_GOAL OF THE EXERCISE_
An exact copy, beginning at the line containing "Task: Click the Model Output Truncation label" and ending at the final line of the records that follow, is the answer; it has no pictures and no other text.

_INFORMATION_

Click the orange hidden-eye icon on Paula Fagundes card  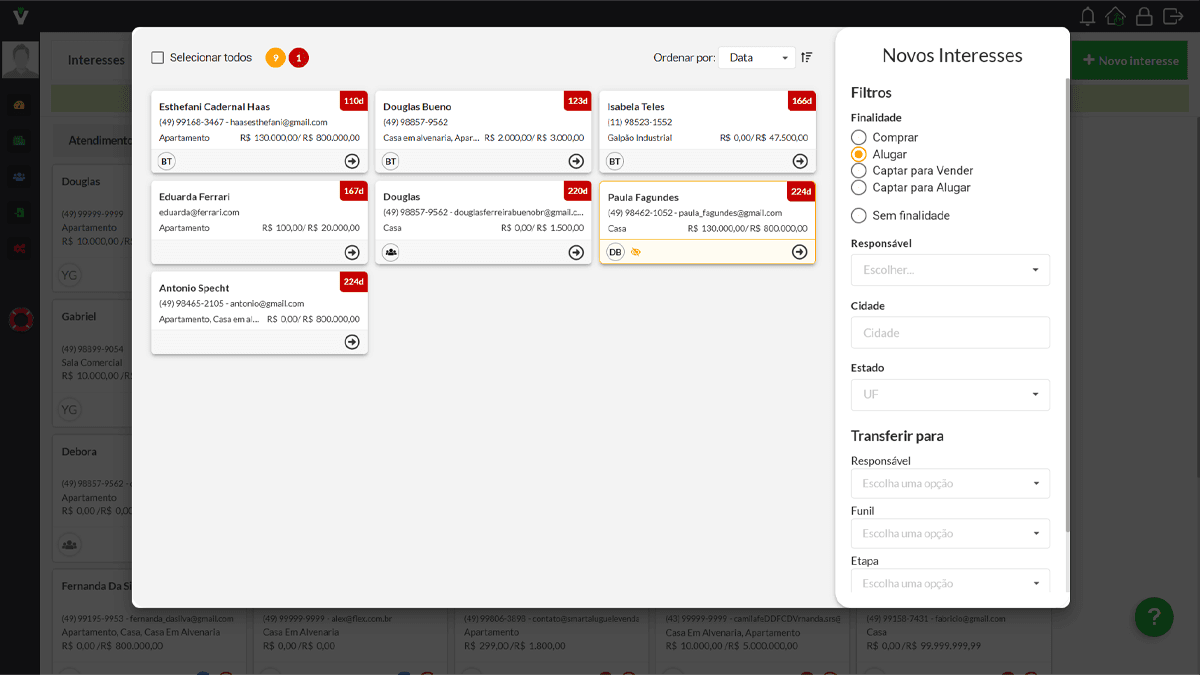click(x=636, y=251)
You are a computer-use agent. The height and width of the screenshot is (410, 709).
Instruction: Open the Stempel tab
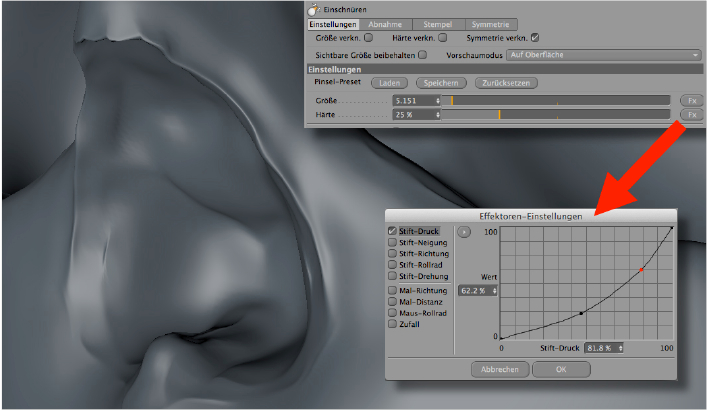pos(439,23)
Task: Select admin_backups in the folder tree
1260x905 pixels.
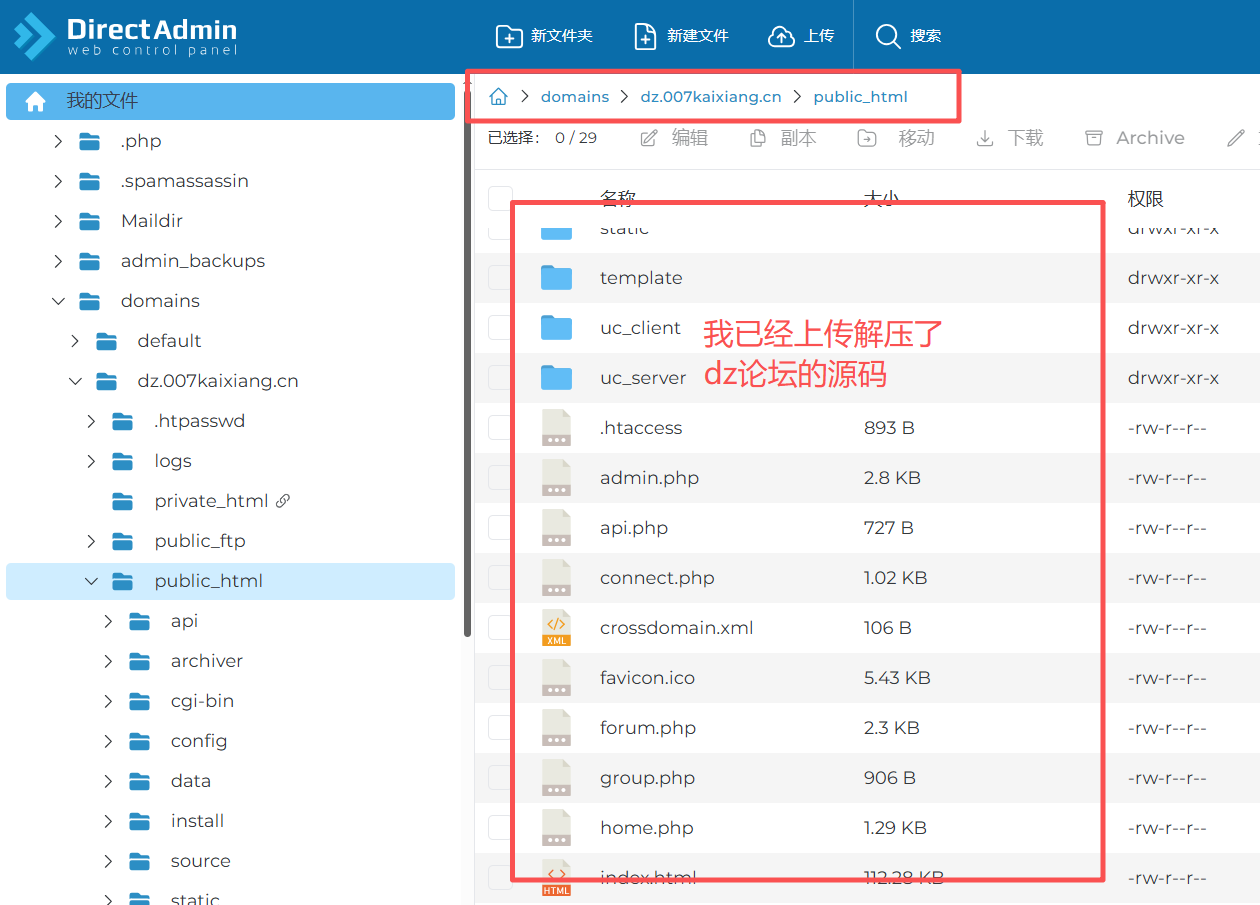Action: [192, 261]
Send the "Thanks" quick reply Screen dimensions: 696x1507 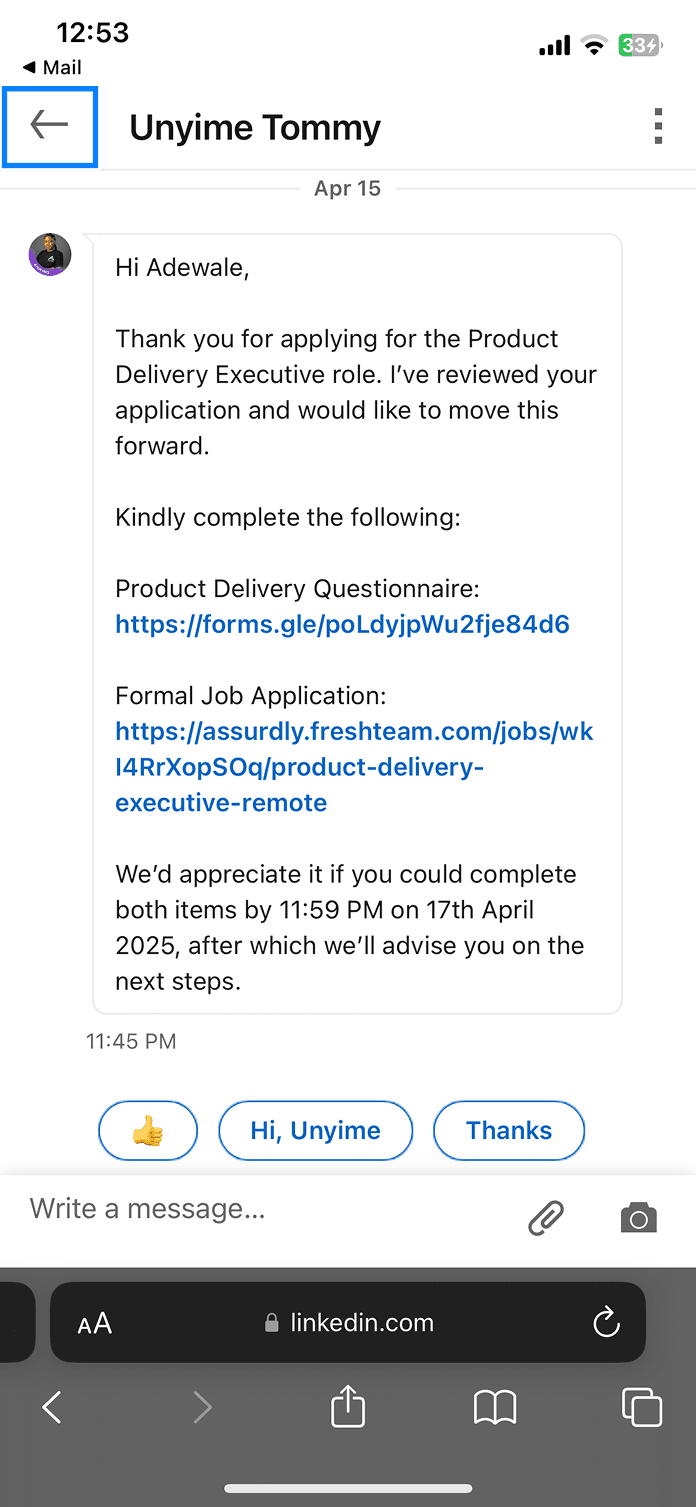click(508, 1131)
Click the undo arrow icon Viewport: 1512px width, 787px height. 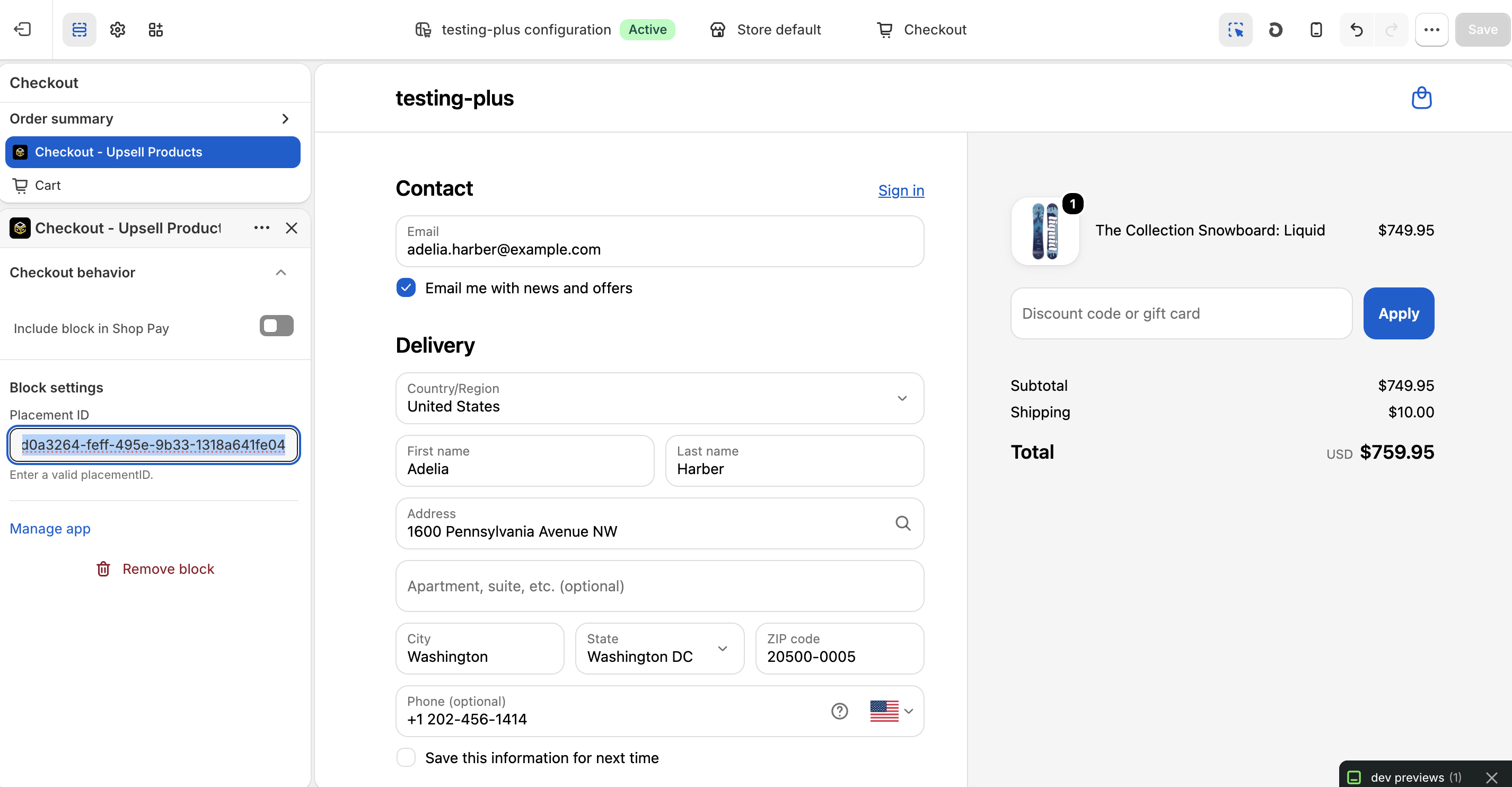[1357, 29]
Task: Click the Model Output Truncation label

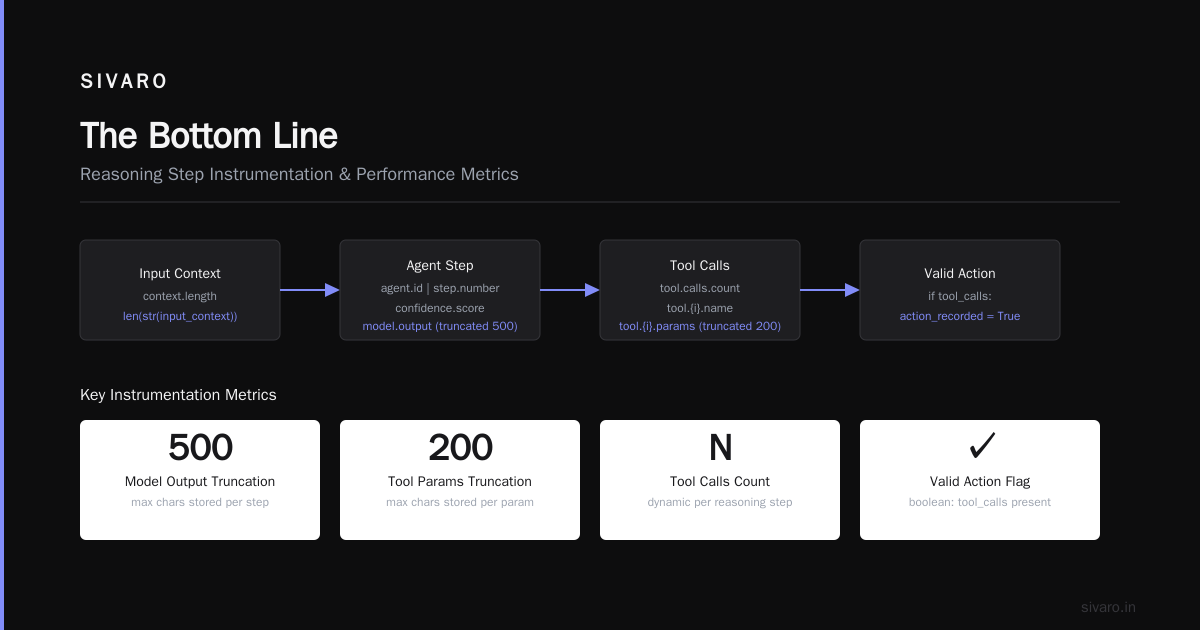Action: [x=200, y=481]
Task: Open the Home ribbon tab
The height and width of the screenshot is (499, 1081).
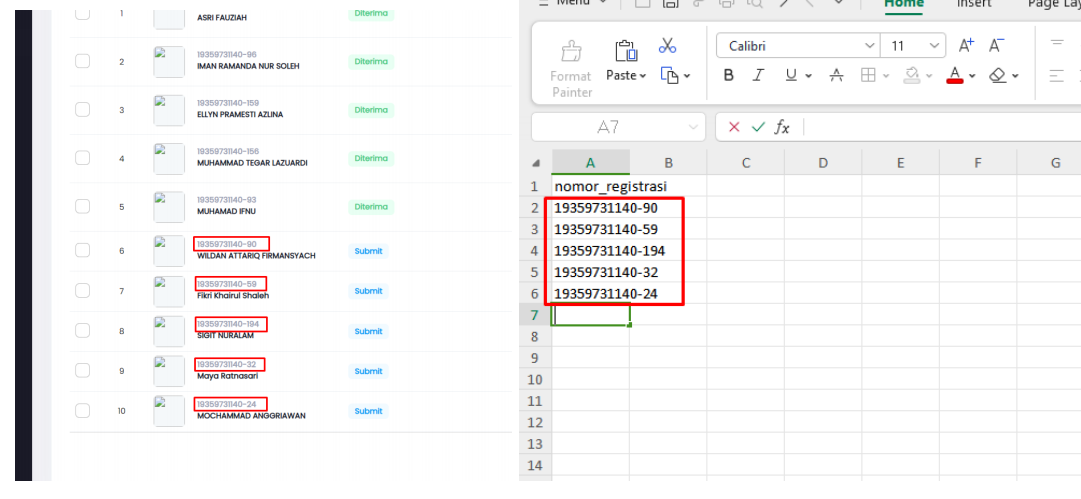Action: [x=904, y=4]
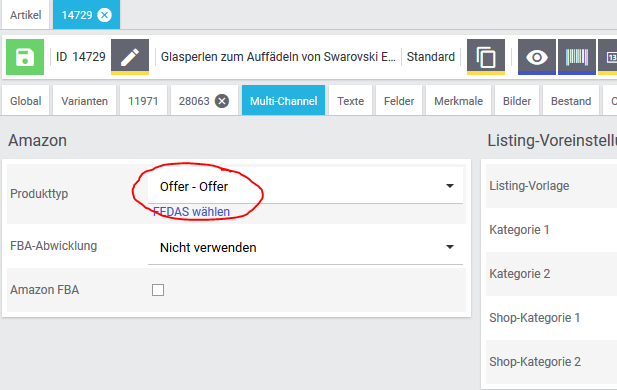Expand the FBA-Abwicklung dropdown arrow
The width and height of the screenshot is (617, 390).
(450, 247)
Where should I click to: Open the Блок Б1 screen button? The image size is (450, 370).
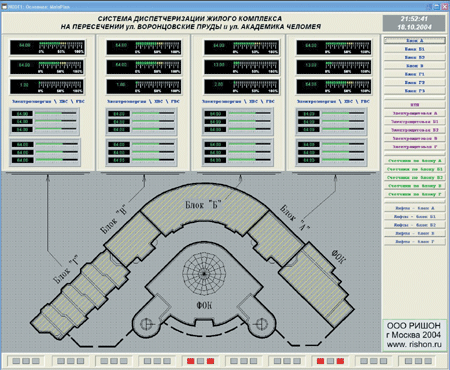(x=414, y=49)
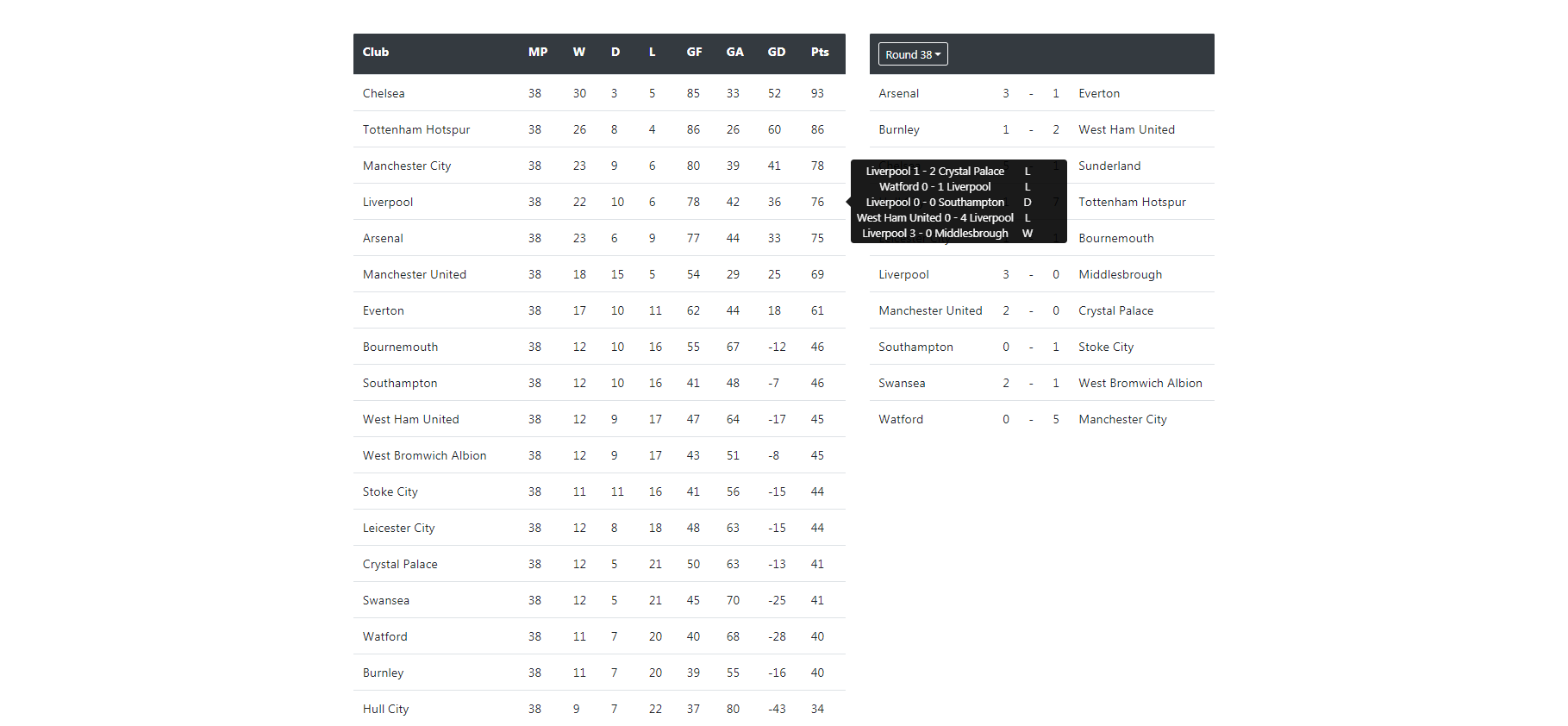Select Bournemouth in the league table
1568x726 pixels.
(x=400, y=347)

_TASK ANSWER_
Task: Click the Model Output Truncation label

Action: [x=200, y=481]
Task: Open the Home ribbon tab
The height and width of the screenshot is (499, 1081).
Action: [x=904, y=4]
Expand the FBA-Abwicklung dropdown arrow
The width and height of the screenshot is (617, 390).
(450, 247)
Where should I click to: Open the Блок Б1 screen button? The image size is (450, 370).
(x=414, y=49)
Select Bournemouth in the league table
1568x726 pixels.
(x=400, y=347)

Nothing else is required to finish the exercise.